Start of Records supplied

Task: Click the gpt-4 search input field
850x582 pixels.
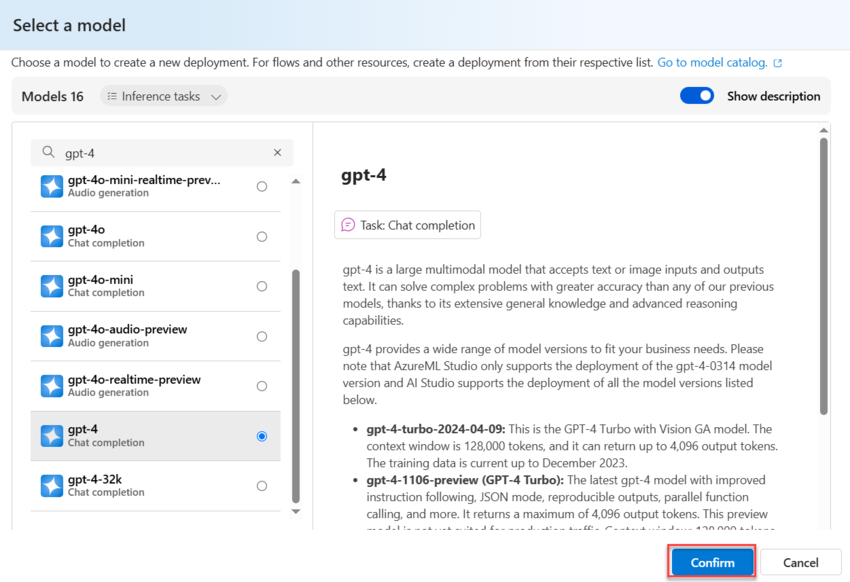Action: (160, 153)
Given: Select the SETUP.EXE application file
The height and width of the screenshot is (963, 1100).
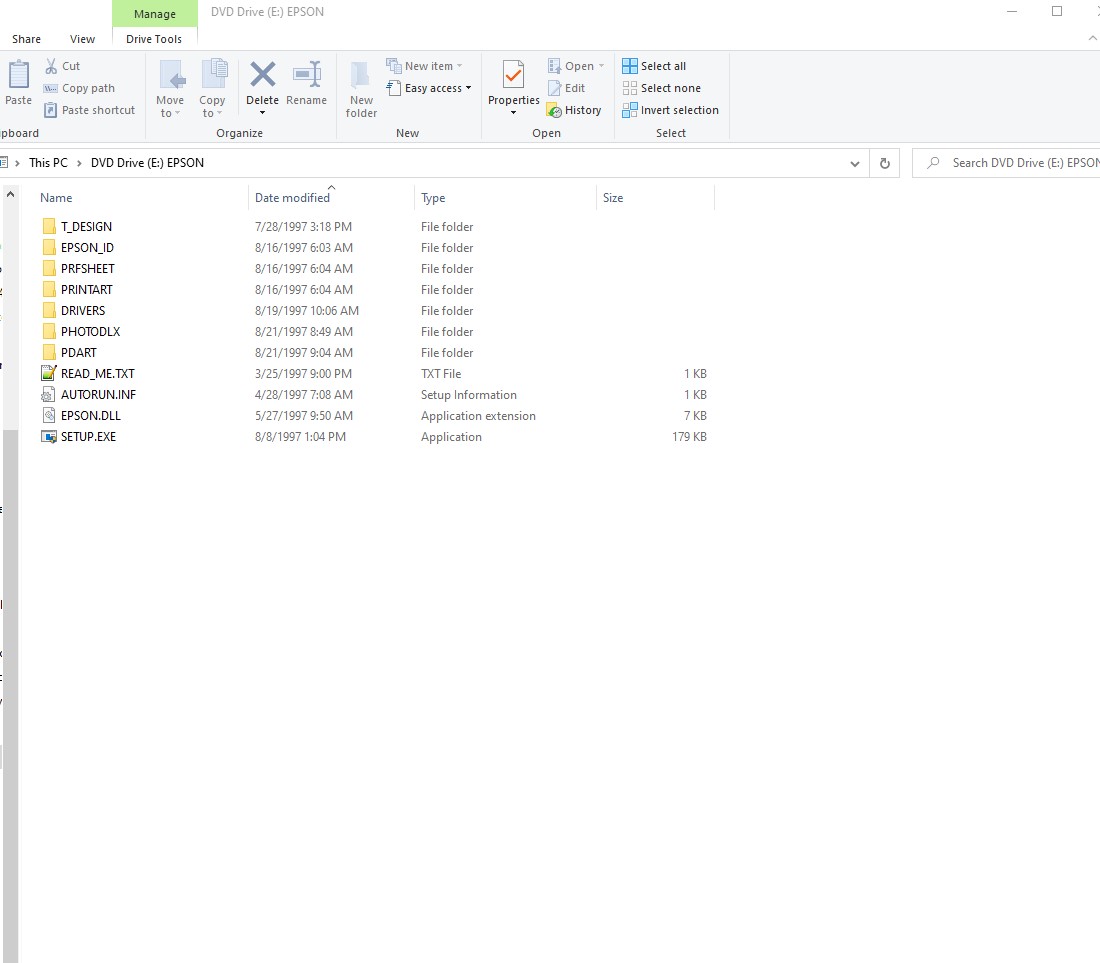Looking at the screenshot, I should coord(88,437).
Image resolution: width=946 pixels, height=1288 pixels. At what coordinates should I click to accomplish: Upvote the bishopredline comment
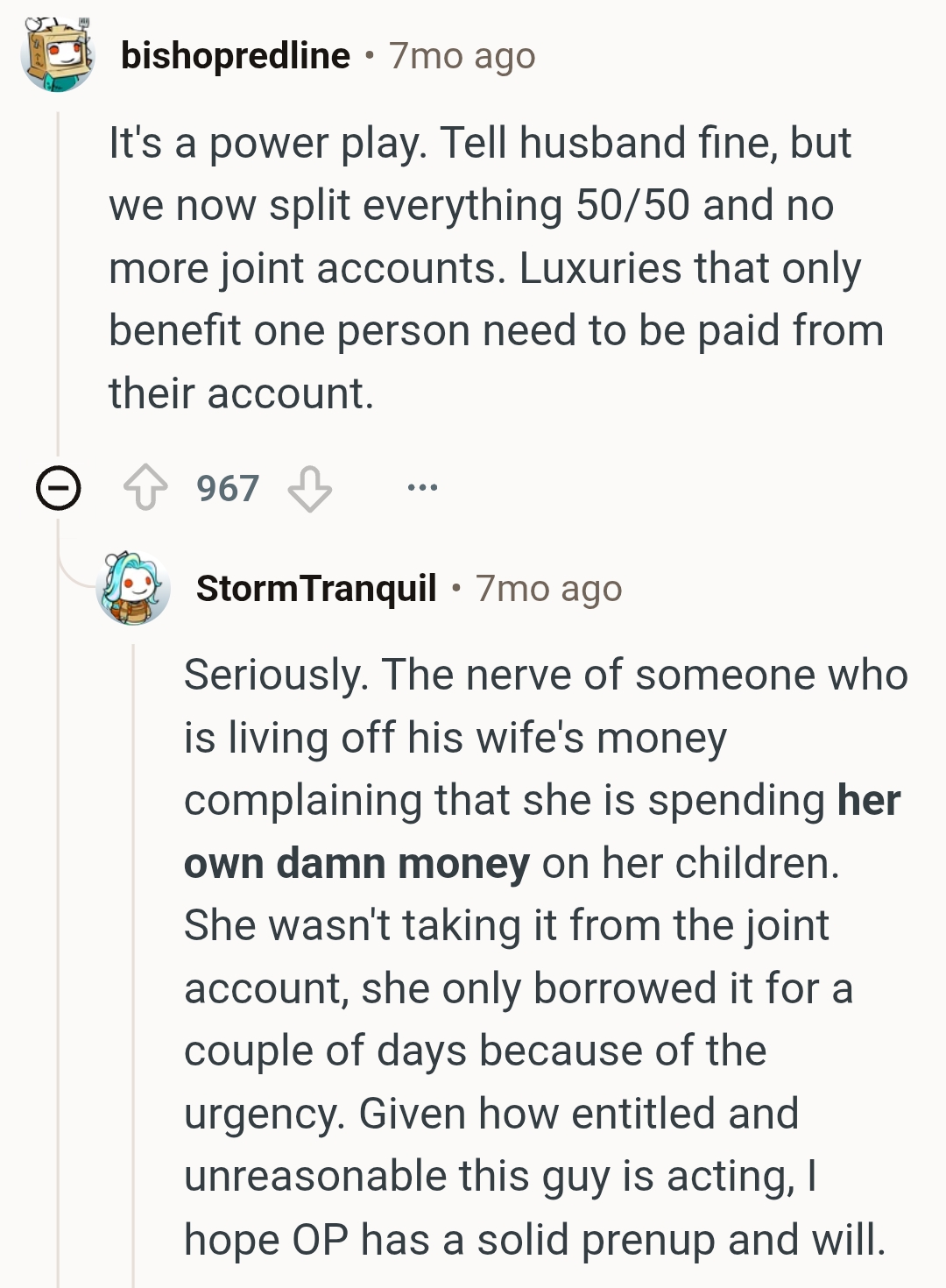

End of Records supplied

* **Exercise instructions**
With all pictures omitted, return exactly the lines from the one containing "The height and" through the end of the entries above.

* **Expected output**
The height and width of the screenshot is (963, 1100).
Looking at the screenshot, I should coord(88,437).
Image resolution: width=946 pixels, height=1288 pixels. At what coordinates should I click to accomplish: Upvote the bishopredline comment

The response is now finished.